▶ Records from a collection

====================

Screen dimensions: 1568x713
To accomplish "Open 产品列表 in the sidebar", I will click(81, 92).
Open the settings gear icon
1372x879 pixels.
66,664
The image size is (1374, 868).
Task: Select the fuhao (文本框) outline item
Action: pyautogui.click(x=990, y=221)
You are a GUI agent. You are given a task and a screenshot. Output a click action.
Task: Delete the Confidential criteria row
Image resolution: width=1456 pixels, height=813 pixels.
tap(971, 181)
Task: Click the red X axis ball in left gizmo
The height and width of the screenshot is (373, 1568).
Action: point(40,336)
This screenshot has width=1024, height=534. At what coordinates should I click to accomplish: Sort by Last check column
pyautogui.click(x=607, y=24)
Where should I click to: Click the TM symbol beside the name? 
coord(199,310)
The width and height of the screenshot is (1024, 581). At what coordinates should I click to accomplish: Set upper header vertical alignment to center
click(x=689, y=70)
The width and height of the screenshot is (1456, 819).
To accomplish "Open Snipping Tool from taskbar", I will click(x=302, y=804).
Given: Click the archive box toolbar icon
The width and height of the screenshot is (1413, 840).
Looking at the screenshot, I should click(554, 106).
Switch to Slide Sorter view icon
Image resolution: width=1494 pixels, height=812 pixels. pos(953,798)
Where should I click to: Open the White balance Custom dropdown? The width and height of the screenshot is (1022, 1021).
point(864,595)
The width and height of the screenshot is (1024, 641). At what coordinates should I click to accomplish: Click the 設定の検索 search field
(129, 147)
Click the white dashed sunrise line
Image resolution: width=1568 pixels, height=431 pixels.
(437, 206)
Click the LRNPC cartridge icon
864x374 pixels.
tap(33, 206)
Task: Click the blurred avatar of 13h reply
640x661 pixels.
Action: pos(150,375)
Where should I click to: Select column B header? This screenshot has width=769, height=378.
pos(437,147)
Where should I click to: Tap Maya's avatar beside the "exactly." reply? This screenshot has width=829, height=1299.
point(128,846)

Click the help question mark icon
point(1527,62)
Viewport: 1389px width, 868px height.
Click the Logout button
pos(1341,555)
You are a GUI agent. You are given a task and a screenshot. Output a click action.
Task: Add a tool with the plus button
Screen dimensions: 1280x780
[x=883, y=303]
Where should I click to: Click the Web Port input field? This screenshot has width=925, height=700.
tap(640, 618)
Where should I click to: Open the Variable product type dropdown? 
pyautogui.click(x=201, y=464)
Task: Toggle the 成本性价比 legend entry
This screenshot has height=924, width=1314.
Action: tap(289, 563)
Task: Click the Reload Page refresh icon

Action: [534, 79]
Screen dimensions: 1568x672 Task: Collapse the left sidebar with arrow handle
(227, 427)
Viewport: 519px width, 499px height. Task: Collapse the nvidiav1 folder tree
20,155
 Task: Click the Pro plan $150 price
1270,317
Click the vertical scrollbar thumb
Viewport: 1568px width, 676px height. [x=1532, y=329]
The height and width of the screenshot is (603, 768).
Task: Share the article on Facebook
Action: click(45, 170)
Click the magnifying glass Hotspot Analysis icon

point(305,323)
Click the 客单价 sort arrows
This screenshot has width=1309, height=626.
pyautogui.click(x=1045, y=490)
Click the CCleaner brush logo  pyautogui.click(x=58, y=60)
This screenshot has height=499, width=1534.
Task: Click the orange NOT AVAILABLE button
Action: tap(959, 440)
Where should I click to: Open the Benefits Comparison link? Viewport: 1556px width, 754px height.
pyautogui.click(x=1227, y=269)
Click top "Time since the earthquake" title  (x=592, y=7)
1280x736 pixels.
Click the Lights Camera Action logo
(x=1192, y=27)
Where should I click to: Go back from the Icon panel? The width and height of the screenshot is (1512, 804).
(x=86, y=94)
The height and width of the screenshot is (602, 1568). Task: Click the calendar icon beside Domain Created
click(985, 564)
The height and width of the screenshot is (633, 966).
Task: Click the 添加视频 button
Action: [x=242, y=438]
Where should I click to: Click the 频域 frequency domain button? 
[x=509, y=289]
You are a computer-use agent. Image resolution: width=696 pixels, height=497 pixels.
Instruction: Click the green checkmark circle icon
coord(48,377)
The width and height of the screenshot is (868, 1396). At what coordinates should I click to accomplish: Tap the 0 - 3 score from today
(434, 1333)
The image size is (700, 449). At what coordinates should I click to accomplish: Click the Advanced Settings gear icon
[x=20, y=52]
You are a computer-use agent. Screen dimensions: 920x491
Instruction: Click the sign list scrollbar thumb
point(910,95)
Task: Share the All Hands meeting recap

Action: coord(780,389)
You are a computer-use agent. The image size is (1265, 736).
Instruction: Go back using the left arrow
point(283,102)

====================

▶ Given request
Swap "computer-use agent" for "screen assistant" wherever it occurs in the entries above, and write all of them out again with nothing else changed.

▶ Final result
Screen dimensions: 1568x713
To accomplish "Open 产品列表 in the sidebar", I will click(81, 92).
Open the settings gear icon
1372x879 pixels.
66,664
The image size is (1374, 868).
Task: Select the fuhao (文本框) outline item
Action: pyautogui.click(x=990, y=221)
You are a GUI agent. You are given a task and a screenshot. Output a click action.
Task: Delete the Confidential criteria row
Image resolution: width=1456 pixels, height=813 pixels.
tap(971, 181)
Task: Click the red X axis ball in left gizmo
The height and width of the screenshot is (373, 1568).
Action: point(40,336)
This screenshot has width=1024, height=534. At what coordinates should I click to accomplish: Sort by Last check column
pyautogui.click(x=607, y=24)
Where should I click to: Click the TM symbol beside the name? 
coord(199,310)
The width and height of the screenshot is (1024, 581). At what coordinates should I click to accomplish: Set upper header vertical alignment to center
click(x=689, y=70)
The width and height of the screenshot is (1456, 819).
To accomplish "Open Snipping Tool from taskbar", I will click(x=302, y=804).
Given: Click the archive box toolbar icon
The width and height of the screenshot is (1413, 840).
Looking at the screenshot, I should click(554, 106).
Switch to Slide Sorter view icon
Image resolution: width=1494 pixels, height=812 pixels. pos(953,798)
Where should I click to: Open the White balance Custom dropdown? The width and height of the screenshot is (1022, 1021).
point(864,595)
The width and height of the screenshot is (1024, 641). At what coordinates should I click to accomplish: Click the 設定の検索 search field
(129, 147)
Click the white dashed sunrise line
Image resolution: width=1568 pixels, height=431 pixels.
(437, 206)
Click the LRNPC cartridge icon
864x374 pixels.
tap(33, 206)
Task: Click the blurred avatar of 13h reply
640x661 pixels.
Action: pos(150,375)
Where should I click to: Select column B header? This screenshot has width=769, height=378.
pos(437,147)
Where should I click to: Tap Maya's avatar beside the "exactly." reply? This screenshot has width=829, height=1299.
point(128,846)

Click the help question mark icon
point(1527,62)
Viewport: 1389px width, 868px height.
Click the Logout button
pos(1341,555)
You are a GUI agent. You are given a task and a screenshot. Output a click action.
Task: Add a tool with the plus button
Screen dimensions: 1280x780
[x=883, y=303]
Where should I click to: Click the Web Port input field? This screenshot has width=925, height=700.
tap(640, 618)
Where should I click to: Open the Variable product type dropdown? 
pyautogui.click(x=201, y=464)
Task: Toggle the 成本性价比 legend entry
This screenshot has height=924, width=1314.
Action: tap(289, 563)
Task: Click the Reload Page refresh icon

Action: [534, 79]
Screen dimensions: 1568x672 Task: Collapse the left sidebar with arrow handle
(227, 427)
Viewport: 519px width, 499px height. Task: Collapse the nvidiav1 folder tree
20,155
 Task: Click the Pro plan $150 price
1270,317
Click the vertical scrollbar thumb
Viewport: 1568px width, 676px height. [x=1532, y=329]
The height and width of the screenshot is (603, 768).
Task: Share the article on Facebook
Action: click(45, 170)
Click the magnifying glass Hotspot Analysis icon

point(305,323)
Click the 客单价 sort arrows
This screenshot has width=1309, height=626.
pyautogui.click(x=1045, y=490)
Click the CCleaner brush logo  pyautogui.click(x=58, y=60)
This screenshot has height=499, width=1534.
Task: Click the orange NOT AVAILABLE button
Action: tap(959, 440)
Where should I click to: Open the Benefits Comparison link? Viewport: 1556px width, 754px height.
pyautogui.click(x=1227, y=269)
Click top "Time since the earthquake" title  (x=592, y=7)
1280x736 pixels.
Click the Lights Camera Action logo
(x=1192, y=27)
Where should I click to: Go back from the Icon panel? The width and height of the screenshot is (1512, 804).
(x=86, y=94)
The height and width of the screenshot is (602, 1568). Task: Click the calendar icon beside Domain Created
click(985, 564)
The height and width of the screenshot is (633, 966).
Task: Click the 添加视频 button
Action: [x=242, y=438]
Where should I click to: Click the 频域 frequency domain button? 
[x=509, y=289]
You are a screen assistant. Image resolution: width=696 pixels, height=497 pixels.
Instruction: Click the green checkmark circle icon
coord(48,377)
The width and height of the screenshot is (868, 1396). At what coordinates should I click to accomplish: Tap the 0 - 3 score from today
(434, 1333)
The image size is (700, 449). At what coordinates should I click to accomplish: Click the Advanced Settings gear icon
[x=20, y=52]
You are a screen assistant. Screen dimensions: 920x491
Instruction: Click the sign list scrollbar thumb
point(910,95)
Task: Share the All Hands meeting recap

Action: coord(780,389)
You are a screen assistant. The image size is (1265, 736).
Instruction: Go back using the left arrow
point(283,102)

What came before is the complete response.